** EXERCISE **
Below are some entries. Output each one exactly as it appears.
INFORMATION PROVIDED Start Marker
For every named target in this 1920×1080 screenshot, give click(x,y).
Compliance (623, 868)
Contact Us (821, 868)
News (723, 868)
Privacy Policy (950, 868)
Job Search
INFORMATION PROVIDED End Marker
** WRITTEN ANSWER **
For every named target in this 1920×1080 screenshot, give click(x,y).
Compliance (623, 868)
Contact Us (821, 868)
News (723, 868)
Privacy Policy (950, 868)
Job Search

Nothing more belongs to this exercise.